- [How to complete this task]: In your copy, reproduce each entry exactly and include no picture.

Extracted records
_ _ _ _

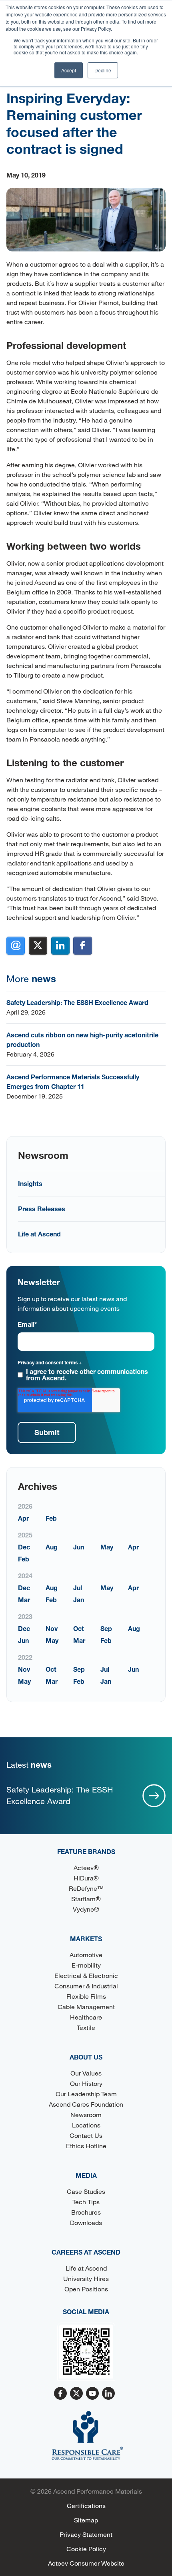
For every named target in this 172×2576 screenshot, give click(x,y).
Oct (78, 1628)
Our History (86, 2083)
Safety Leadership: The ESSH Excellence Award (77, 1002)
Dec (24, 1547)
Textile (86, 2027)
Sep (106, 1628)
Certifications (86, 2505)
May (106, 1547)
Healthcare (86, 2017)
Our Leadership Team (86, 2093)
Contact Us (86, 2135)
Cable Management (86, 2006)
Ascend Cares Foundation (86, 2104)
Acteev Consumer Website (86, 2563)
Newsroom (86, 2114)
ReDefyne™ (86, 1888)
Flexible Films (86, 1996)
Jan (78, 1599)
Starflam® (86, 1898)
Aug (52, 1547)
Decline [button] (102, 70)
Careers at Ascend (86, 2252)
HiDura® (86, 1878)
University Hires (86, 2278)
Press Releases (41, 1208)
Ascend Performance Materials (97, 2491)
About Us (86, 2057)
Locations (86, 2125)
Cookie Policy (86, 2548)
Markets (86, 1938)
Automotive (86, 1954)
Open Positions (86, 2289)
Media (86, 2175)
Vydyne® (86, 1909)
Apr (23, 1518)
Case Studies (86, 2191)
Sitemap (86, 2520)
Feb (51, 1518)
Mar (24, 1599)
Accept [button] (68, 70)
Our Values (86, 2073)
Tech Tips (86, 2201)
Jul (77, 1587)
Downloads (86, 2222)
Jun (78, 1547)
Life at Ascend (39, 1234)
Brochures (86, 2212)
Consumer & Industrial (86, 1986)
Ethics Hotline (86, 2145)
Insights (30, 1183)
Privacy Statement (86, 2534)
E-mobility (86, 1965)
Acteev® (86, 1867)
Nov (52, 1628)
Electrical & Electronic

_ _ _ _

- [Written response]:
For every named target in this 172×2576 screenshot, give click(x,y).
Oct (78, 1628)
Our History (86, 2083)
Safety Leadership: The ESSH Excellence Award (77, 1002)
Dec (24, 1547)
Textile (86, 2027)
Sep (106, 1628)
Certifications (86, 2505)
May (106, 1547)
Healthcare (86, 2017)
Our Leadership Team (86, 2093)
Contact Us (86, 2135)
Cable Management (86, 2006)
Ascend Cares Foundation (86, 2104)
Acteev Consumer Website (86, 2563)
Newsroom (86, 2114)
ReDefyne™ (86, 1888)
Flexible Films (86, 1996)
Jan (78, 1599)
Starflam® (86, 1898)
Aug (52, 1547)
Decline [button] (102, 70)
Careers at Ascend (86, 2252)
HiDura® (86, 1878)
University Hires (86, 2278)
Press Releases (41, 1208)
Ascend Performance Materials (97, 2491)
About Us (86, 2057)
Locations (86, 2125)
Cookie Policy (86, 2548)
Markets (86, 1938)
Automotive (86, 1954)
Open Positions (86, 2289)
Media (86, 2175)
Vydyne® (86, 1909)
Apr (23, 1518)
Case Studies (86, 2191)
Sitemap (86, 2520)
Feb (51, 1518)
Mar (24, 1599)
Accept [button] (68, 70)
Our Values (86, 2073)
Tech Tips (86, 2201)
Jul (77, 1587)
Downloads (86, 2222)
Jun (78, 1547)
Life at Ascend (39, 1234)
Brochures (86, 2212)
Consumer & Industrial (86, 1986)
Ethics Hotline (86, 2145)
Insights (30, 1183)
Privacy Statement (86, 2534)
E-mobility (86, 1965)
Acteev® (86, 1867)
Nov (52, 1628)
Electrical & Electronic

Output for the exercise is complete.